On 3 Dec 2021, at 14:36, Thomas Dräbing <thomas....@gmail.com> wrote:

Hi all,

some time ago I opened issue 15194 [1]. The issue is that for huge, busy projects it can happen that a replication push contains the change ref (refs/changes/01/1/1), but not the meta ref of the change (refs/changes/01/1/meta). If the replication delay is significant, it can be minutes until the meta ref reaches the replica. Since the meta ref is required to fetch a change due to permission checks, clients fail to fetch the change even after the ref-replicated event was fired for the change.

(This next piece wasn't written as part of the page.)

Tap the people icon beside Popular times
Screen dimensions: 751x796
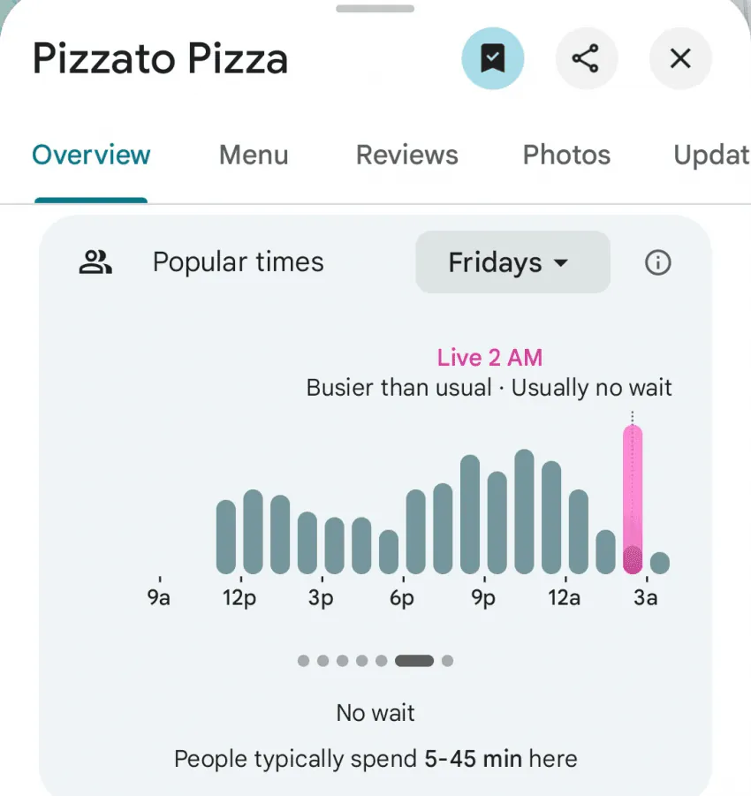tap(95, 262)
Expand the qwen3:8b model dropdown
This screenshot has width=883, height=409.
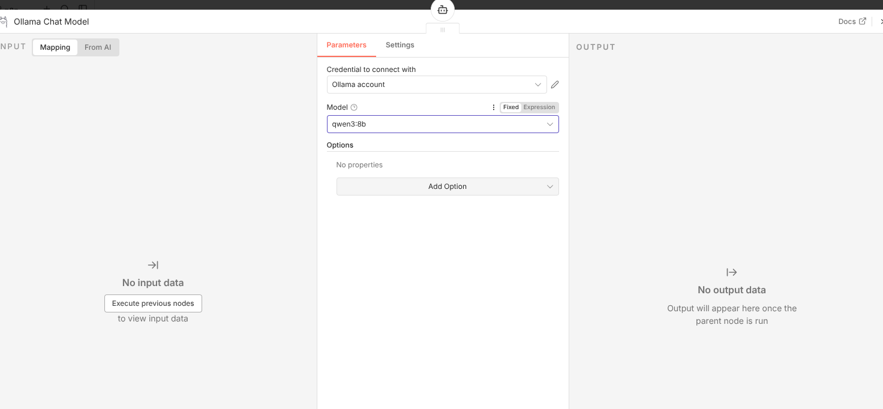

I pushed a change [2] that fixes that by always adding the meta ref to the push task, if a change ref is being pushed. This solution however is not very nice. Often enough the meta ref does not have to be replicated. While jgit won't push it, if the remote ref is up-to-date, adding it to the task already might impact performance.

Matthias had the proposal that instead of having separate ref-updated events for the change ref and the meta-ref, which in turn lead to them being scheduled for replication, to have a single event listing both refs, since they are created with a batch ref update anyway. This would solve the duplicate addition of the meta ref in my change, but would require a change in Gerrit core that will likely affect other areas.

I agree with Matthias’s proposal, however, we should formulate it in a forward-compatible way.

One idea could be listing the full set of refs included in the batch ref-update in the ref-updated event but as a separate field.
For those who are still looking at the old field, they’ll get two separate events. For those looking at the new field, they’ll get both events in one go.

The drawback is that you may receive one event twice, which is a minor issue IMHO.

WDYT?

Luca.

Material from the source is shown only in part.